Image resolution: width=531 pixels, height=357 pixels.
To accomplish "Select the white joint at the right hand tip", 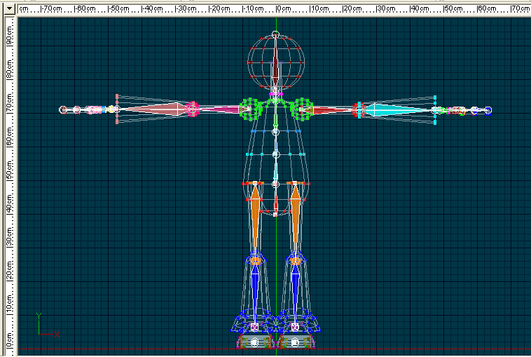I will [488, 110].
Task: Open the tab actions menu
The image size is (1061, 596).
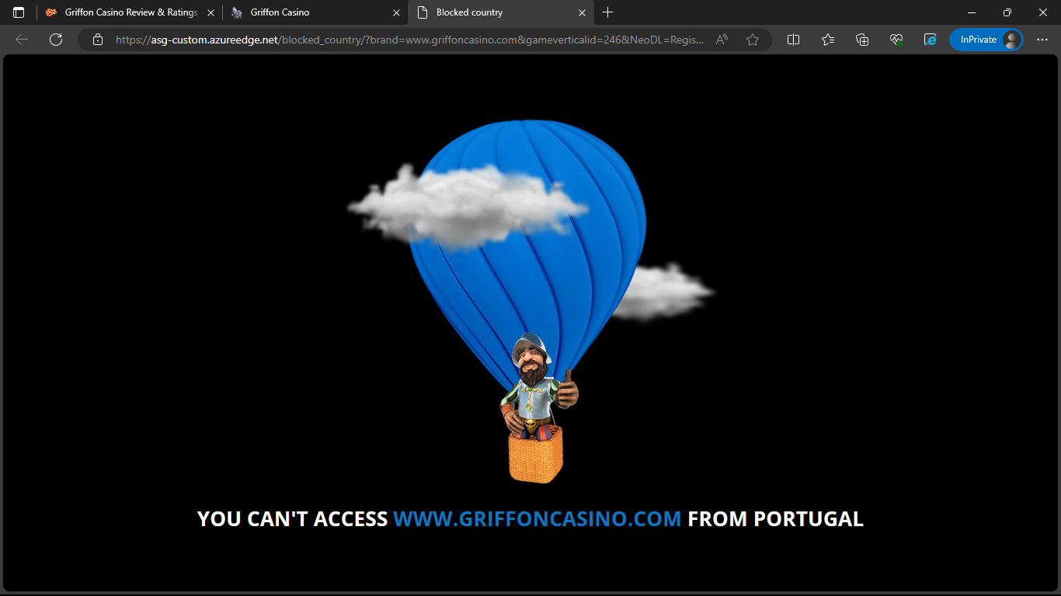Action: pos(19,12)
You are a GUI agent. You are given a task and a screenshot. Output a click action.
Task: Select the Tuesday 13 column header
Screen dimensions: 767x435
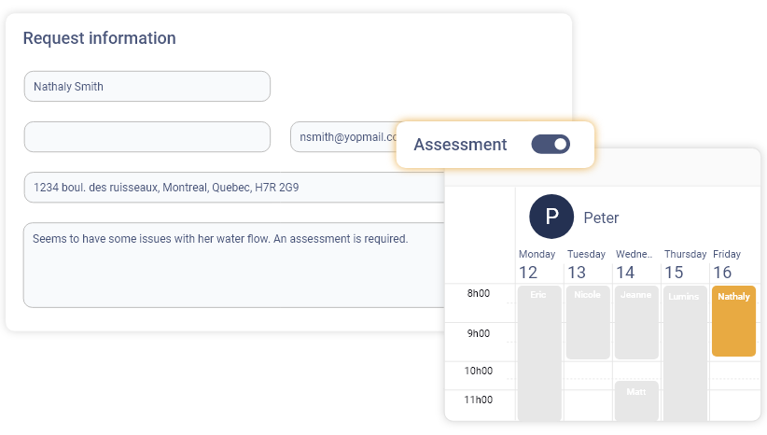click(586, 265)
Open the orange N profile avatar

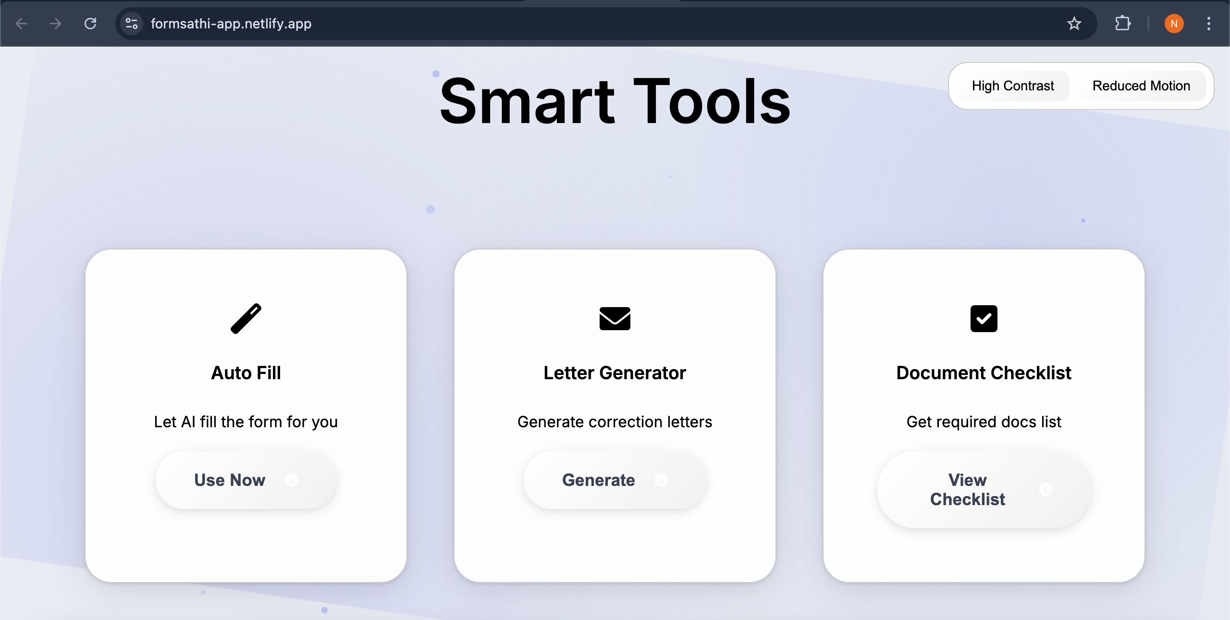1174,24
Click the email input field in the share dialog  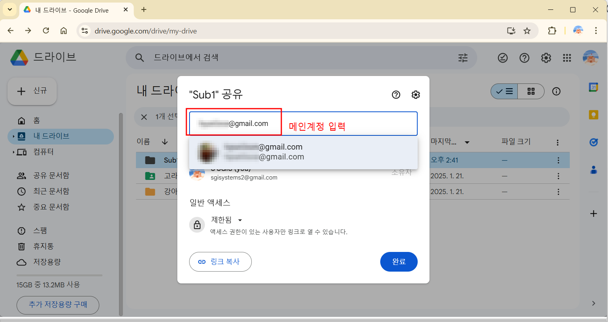click(x=234, y=123)
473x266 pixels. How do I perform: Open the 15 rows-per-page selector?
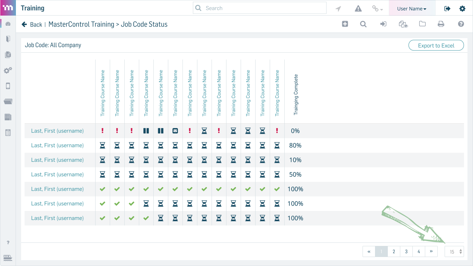click(x=454, y=252)
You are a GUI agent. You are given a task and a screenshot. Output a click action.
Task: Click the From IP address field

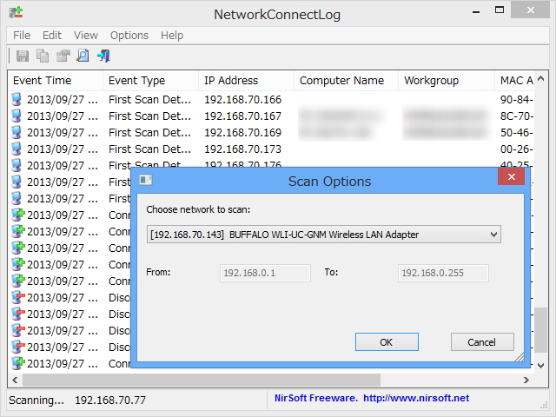pos(265,273)
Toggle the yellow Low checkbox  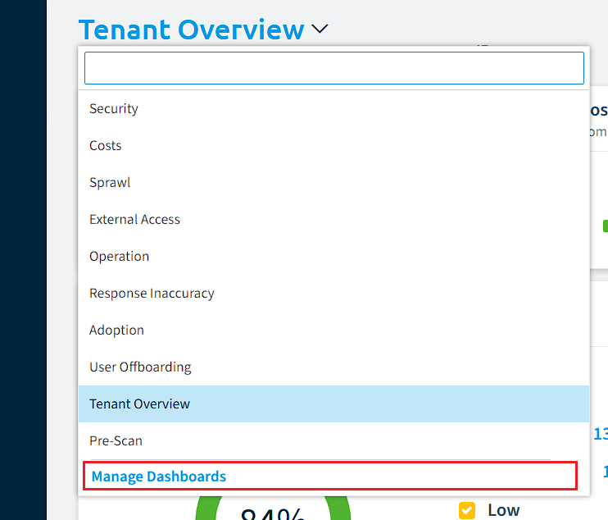tap(467, 510)
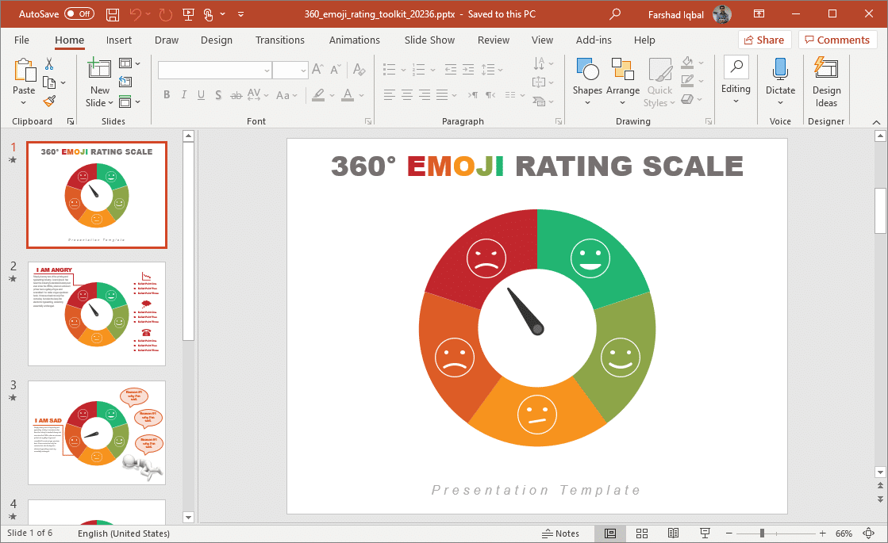Click the Cut scissors icon
888x543 pixels.
point(49,64)
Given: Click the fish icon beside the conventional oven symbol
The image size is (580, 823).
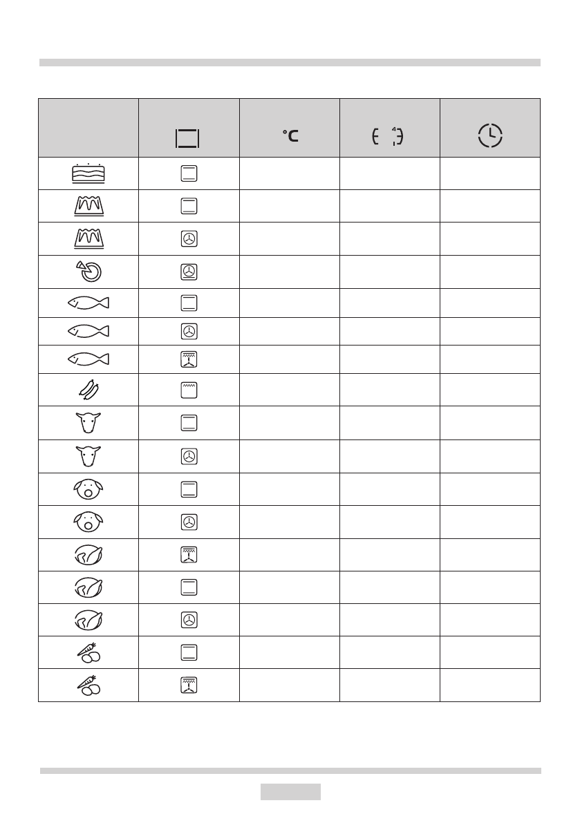Looking at the screenshot, I should point(88,302).
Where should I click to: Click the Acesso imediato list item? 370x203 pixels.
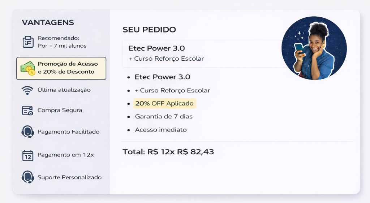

▶ [PROMPT]:
Nothing but the lines from the one with "The image size is (580, 823)." through the end of the entries above, both included, should be set down, exactly and without pictures.

▶ [SOLVED EXERCISE]:
The image size is (580, 823).
Looking at the screenshot, I should point(88,302).
Where should I click to: Click the Acesso imediato list item? 370x203 pixels.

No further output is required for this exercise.